Helsinki, Capital of Finland (Europe)

Helsinki, Capital of Finland (Europe)

Helsinki, or in Swedish, Helsingfors, was originally established by the King of Sweden as a small fishing port, when Finland was a Swedish territory. Several wars between Sweden and Russia eventually resulted in the incorporation of Finland as an autonomous Russian territory in 1809. The Czar wished to move the capital of the Finnish territory (originally Turku) to be closer to Russia, and hence Helsinki was chosen to become the new capital of the Russian Grand Duchy of Finland in 1812, with a considerable expansion and building program. In 1917, when Finland declared its independence from Russia, Helsinki remained as the capital city as it is now.

Modern City

It is now a thoroughly modern city, with a population of over half a million in the urban and 1.3 million in Greater Helsinki including suburban towns, or around one quarter of all Finland’s inhabitants live in this region. Helsinki regularly achieves high rankings in various indices of quality of life for cities. It has excellent modern infrastructure such as public transport.

Helsinki Airport

Helsinki Airport

There are many ways of getting to Helsinki, but the main international airport Helsinki-Vantaa is probably the easiest for long distance travellers, and can be reached by budget airlines such as Easyjet. As an alternative, Finnair is rapidly becoming a cost effective airline taking passengers to many destinations in Scandinavia and worldwide. Once at the airport there is a very regular bus service to the railway station.

Railway Station Square

The focal point for accommodation and transport in Helsinki is the railway station built in the early part of the twentieth century, and the surrounding square. Remember that the weather can be quite cold in the winter, with snow on the ground for several months, so bring warm clothes and shoes to grip the snow.

The railway station square is close to several hotels, and for convenience it is good advice to find accommodation around this central point if your visit is short. All hotels in Finland have saunas, which are very widespread in Finland. There is a casino and the Finnish National Theater on the square.

Stockmann and Itäkeskus Shopping

Stockmann and Itäkeskus Shopping

The station square is only a few minutes walk for some of the most elite shops in Northern Europe. If the weather is bad there are underground passageways that include several shops and places to eat, which can be used to cross roads. Stockmann’s is a major department store, rather like Macy’s in New York, that has a very good collection of souvenirs. If you want to visit a larger shopping centre and have the time, Itäkeskus is the largest mall in Scandinavia and can be reached directly by metro from the central station.

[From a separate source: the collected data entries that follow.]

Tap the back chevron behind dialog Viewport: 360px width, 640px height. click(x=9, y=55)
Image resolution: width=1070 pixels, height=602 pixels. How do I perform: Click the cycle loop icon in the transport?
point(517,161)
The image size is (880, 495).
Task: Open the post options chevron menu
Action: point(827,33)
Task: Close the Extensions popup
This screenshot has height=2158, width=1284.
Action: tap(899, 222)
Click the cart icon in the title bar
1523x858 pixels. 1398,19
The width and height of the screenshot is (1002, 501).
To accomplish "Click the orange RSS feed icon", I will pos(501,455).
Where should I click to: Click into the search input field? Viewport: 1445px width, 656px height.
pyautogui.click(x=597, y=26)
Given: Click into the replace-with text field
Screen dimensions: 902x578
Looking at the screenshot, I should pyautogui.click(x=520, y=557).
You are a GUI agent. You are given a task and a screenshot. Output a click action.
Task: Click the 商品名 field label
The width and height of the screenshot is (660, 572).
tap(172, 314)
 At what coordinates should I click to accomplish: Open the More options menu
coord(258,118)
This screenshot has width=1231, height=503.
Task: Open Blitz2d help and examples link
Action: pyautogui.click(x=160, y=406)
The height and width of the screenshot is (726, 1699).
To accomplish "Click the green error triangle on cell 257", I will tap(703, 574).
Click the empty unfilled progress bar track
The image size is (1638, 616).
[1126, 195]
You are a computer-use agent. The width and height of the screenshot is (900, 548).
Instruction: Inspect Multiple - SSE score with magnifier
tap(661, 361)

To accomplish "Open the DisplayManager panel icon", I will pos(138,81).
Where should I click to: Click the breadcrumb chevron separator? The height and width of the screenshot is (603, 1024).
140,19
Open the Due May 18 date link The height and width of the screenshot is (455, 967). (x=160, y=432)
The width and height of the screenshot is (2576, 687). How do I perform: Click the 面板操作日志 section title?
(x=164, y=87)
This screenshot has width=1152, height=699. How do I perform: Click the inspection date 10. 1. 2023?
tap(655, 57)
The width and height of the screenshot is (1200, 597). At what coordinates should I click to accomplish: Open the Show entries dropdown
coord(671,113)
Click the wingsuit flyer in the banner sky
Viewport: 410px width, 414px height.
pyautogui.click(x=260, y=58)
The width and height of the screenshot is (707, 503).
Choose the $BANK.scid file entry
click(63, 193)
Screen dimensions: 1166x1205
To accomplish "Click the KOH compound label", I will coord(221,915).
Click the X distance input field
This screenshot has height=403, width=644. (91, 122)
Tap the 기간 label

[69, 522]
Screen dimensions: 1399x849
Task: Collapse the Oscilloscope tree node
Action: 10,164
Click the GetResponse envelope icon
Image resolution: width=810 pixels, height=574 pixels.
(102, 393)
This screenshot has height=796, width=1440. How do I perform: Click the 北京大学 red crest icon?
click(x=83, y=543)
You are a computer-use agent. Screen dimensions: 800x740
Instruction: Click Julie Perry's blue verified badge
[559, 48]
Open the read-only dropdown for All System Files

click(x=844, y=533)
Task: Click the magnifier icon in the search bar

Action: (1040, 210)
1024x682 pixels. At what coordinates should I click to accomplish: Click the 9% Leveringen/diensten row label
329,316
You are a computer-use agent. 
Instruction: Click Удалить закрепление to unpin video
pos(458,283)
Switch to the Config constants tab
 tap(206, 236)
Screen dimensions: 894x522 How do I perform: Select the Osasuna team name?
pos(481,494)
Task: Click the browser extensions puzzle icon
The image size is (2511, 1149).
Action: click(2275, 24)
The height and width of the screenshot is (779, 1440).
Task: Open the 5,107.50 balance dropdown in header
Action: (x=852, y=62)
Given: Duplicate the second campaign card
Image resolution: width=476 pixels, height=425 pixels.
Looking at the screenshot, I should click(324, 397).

Lutheran Cathedral, Senate Square and Market Square

There are many monuments, churches, and museums which are best seen on a walking tour of the centre. The white Lutheran Cathedral was built in the mid nineteenth century and well worth a visit, especially you can get good views of the city from there. Senate Square is nearby having been constructed when Helsinki became Finland’s capital. There is a monument to Czar Alexander II, the Liberator who granted Finland a significant amount of autonomy in second half of the nineteenth century. Market Square is another focal point, with the Presidential Palace and Town Hall. The Finnish Orthodox Church, Uspenski Cathedral, is also worth visiting. Whereas the majority of Finns are Lutherans, there is a small residual Orthodox community, based on historic precedent.

Frozen Lake

In the winter you can walk over frozen lakes. These are usually quite safe but it is advisable to follow pathways that others have already trodden, if you see these pathways you know you will be alright, however keep small children firmly with you in case they wander into uncertain territory. For the more experienced snow walker it is possible to hire spiked sticks to assist your movement in the heavy snow.

There are a number of museums and art galleries in Helsinki. Remember that in addition to the historical aspects of such a Northern Capital, Finns are champions of design and so some buildings are very contemporary and are built with a high standard of modern architecture.